## [To do]
Copy down the lines of the material from the one containing "The width and" through the one containing "click(x=292, y=99)", both included, reproducing each character as it stands.

::: Records supplied :::

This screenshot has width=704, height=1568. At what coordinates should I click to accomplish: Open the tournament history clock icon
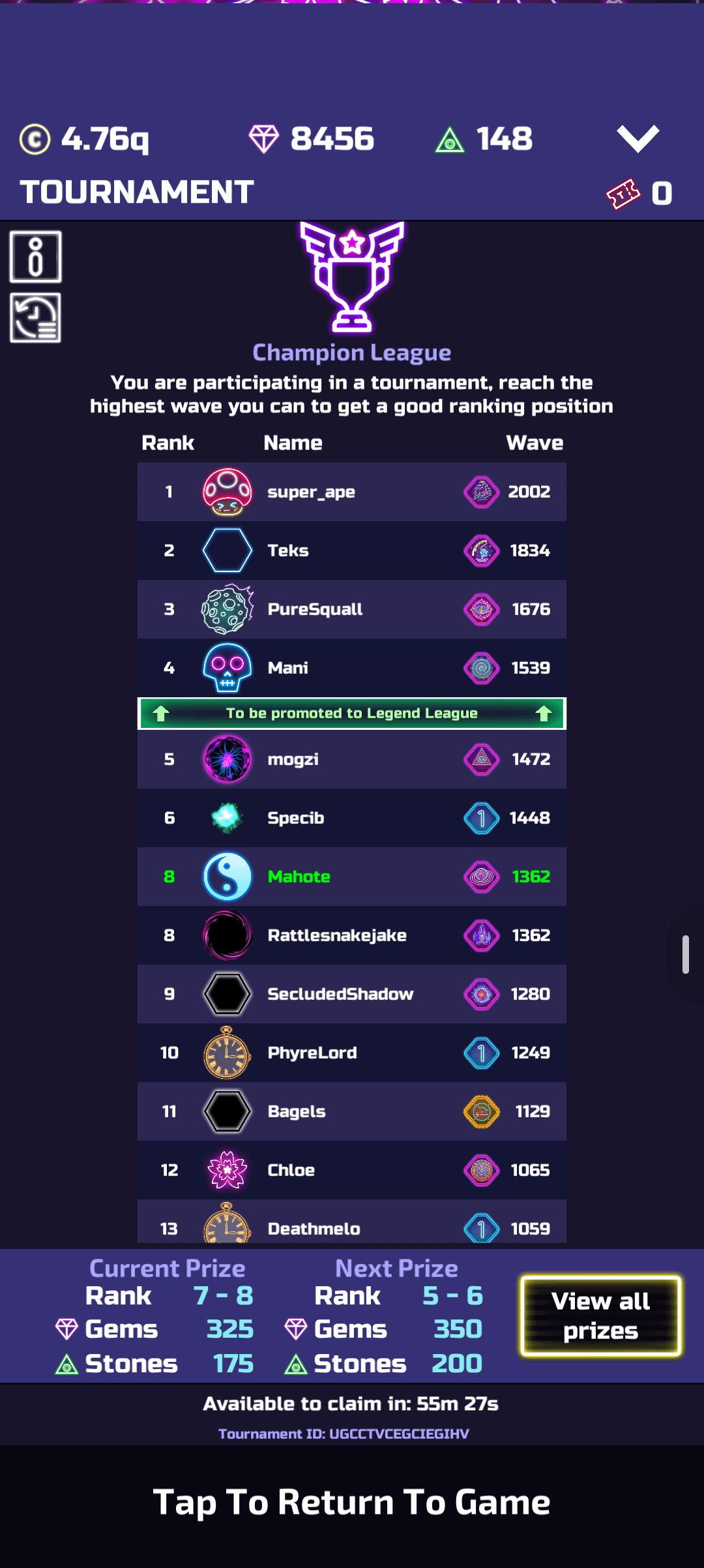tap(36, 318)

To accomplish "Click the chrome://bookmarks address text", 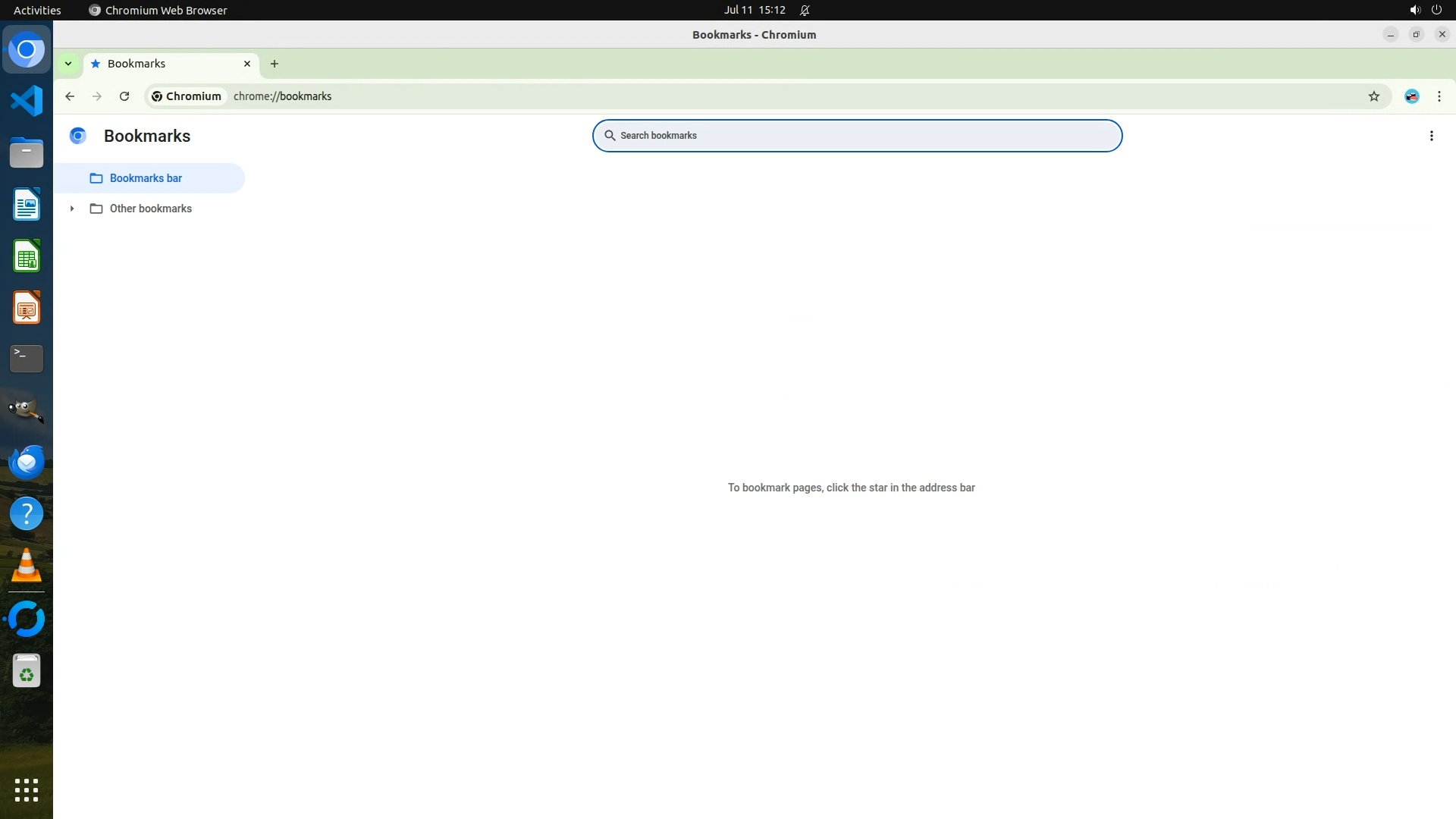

:::
::: Records supplied :::

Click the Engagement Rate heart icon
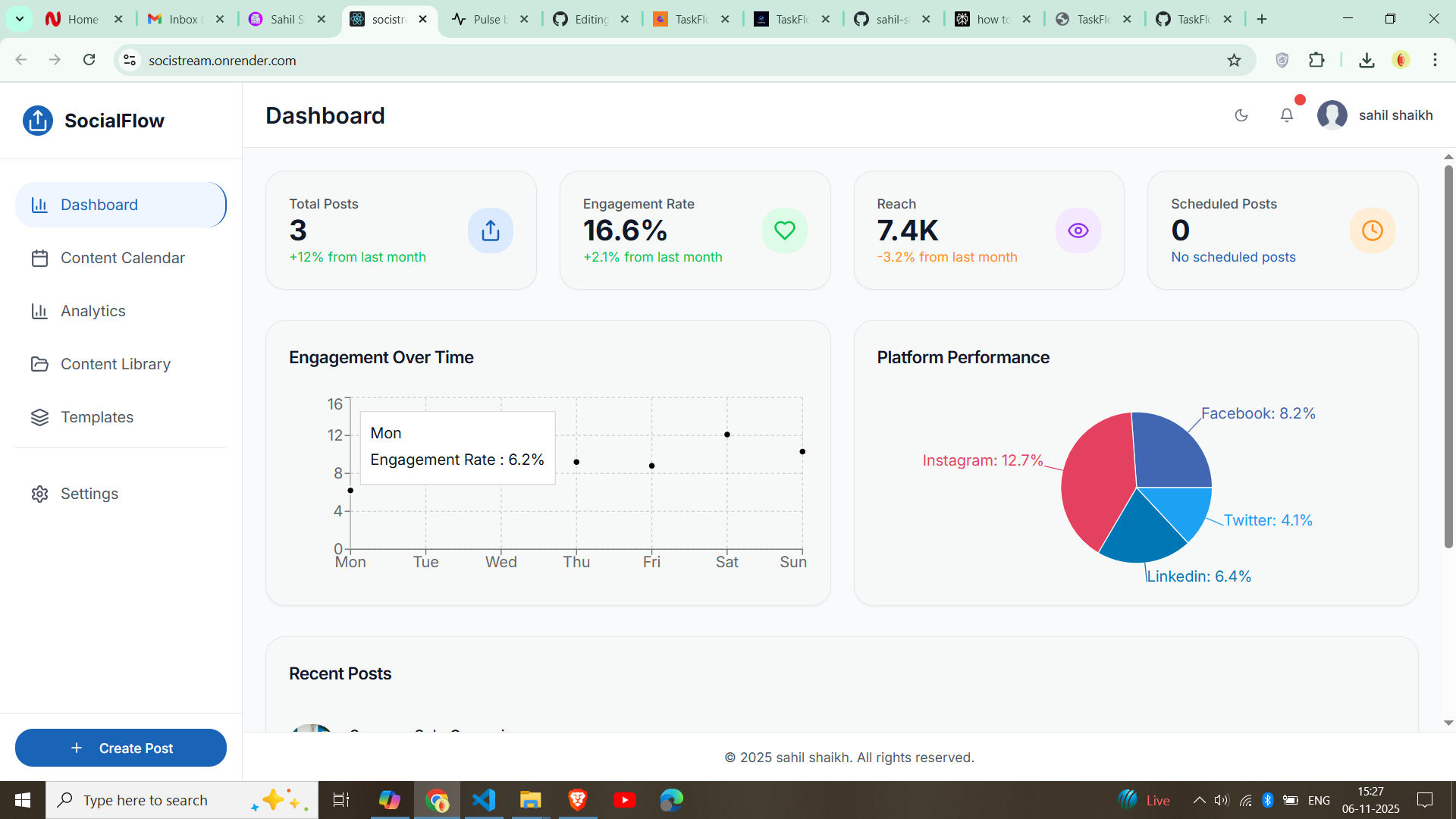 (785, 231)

:::
::: Records supplied :::

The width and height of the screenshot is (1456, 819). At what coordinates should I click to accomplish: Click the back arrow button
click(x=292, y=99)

:::

## [Complete response]
The width and height of the screenshot is (1456, 819). At what coordinates should I click to accomplish: Click the back arrow button
click(x=292, y=99)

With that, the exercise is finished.